At the end of World War II in Amsterdam, "The Last Vermeer" delves into the true story of famed art forger Han van Meegeren.
Haven't heard of him? You're probably not alone.
Van Meegeren's story, once the talk of the town, is now a nearly forgotten tale. So it's an opportune chance for Dan Friedkin to make his directing debut with a fascinating character.
Though it can be hard to captivate the audience for the entire two-hour run time, Guy Pearce's portrayal as van Meegeren will make audiences both scratch their heads and laugh at his whip-smart dialogue.
THE LAST VERMEER - Official Trailer (HD) - In Theaters November 20 www.youtube.com
The movie begins with a Nazi collaborator who is shot in the street by a firing squad as Joseph Piller (Claes Bang) looks on.
Piller is a Jewish former member of the Resistance who works for the Allied provisional government. One day, he is tasked with finding who sold Hermann Goering a painting called "Christ and the Adulteress" by Johannes Vermeer for about 2 million guilders.

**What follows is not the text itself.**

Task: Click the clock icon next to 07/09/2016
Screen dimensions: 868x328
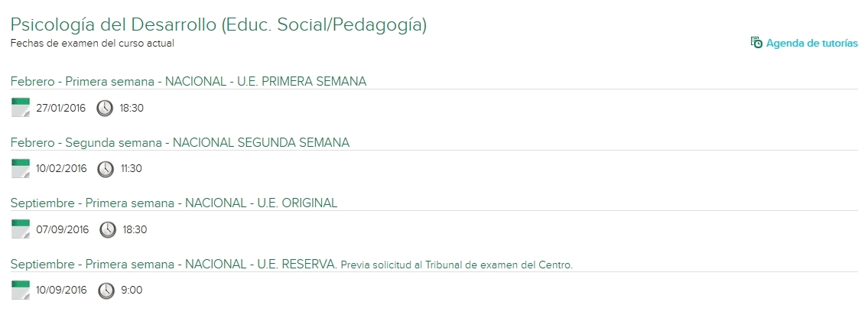Action: click(x=108, y=229)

In his investigation with his muscle man Esper (Roland Møller), the duo finds van Meegeren who seems to be an enigma. He claims to be innocent on his Nazi collaboration accusations and despise the Fascist powers, yet he manages to live a luxurious lifestyle during the war and hosts parties with Nazis in attendance. What is first an intellectual art crime drama turns out to be a courtroom retelling of van Meegeren's fate in the last act. Adapted from Jonathan Lopez's book "The Man Who Made Vermeers," this film shows how far mankind can go when desperate for survival.
Bang's portrayal of Pillar is solid. But Pearce is the standout between the two. During the entire first two acts, Meegeren is a very mindful character who leads Esper and Joseph on wild goose chases and dropping breadcrumb clues. But he's consistently a very witty, electric character whom audiences don't know to cheer for or scold.
The adapted screenplay could've been tweaked a bit to cut the film's run time. Especially because the movie could've avoided a romantic subplot, which the creators seemed to realize since the subplot wasn't revisited or given a substantial close besides a couple of scenes.
Having said that, the film is pretty to look at. Viewers don't often see a vibrantly-colored post-WWII film, and some of the angles are simple yet creative to add a little flair to the story.
If you're itching to watch a new historical drama film, "Vermeer" could be the one for you.
"The Last Vermeer" is in theaters starting Friday, November 20, 2020.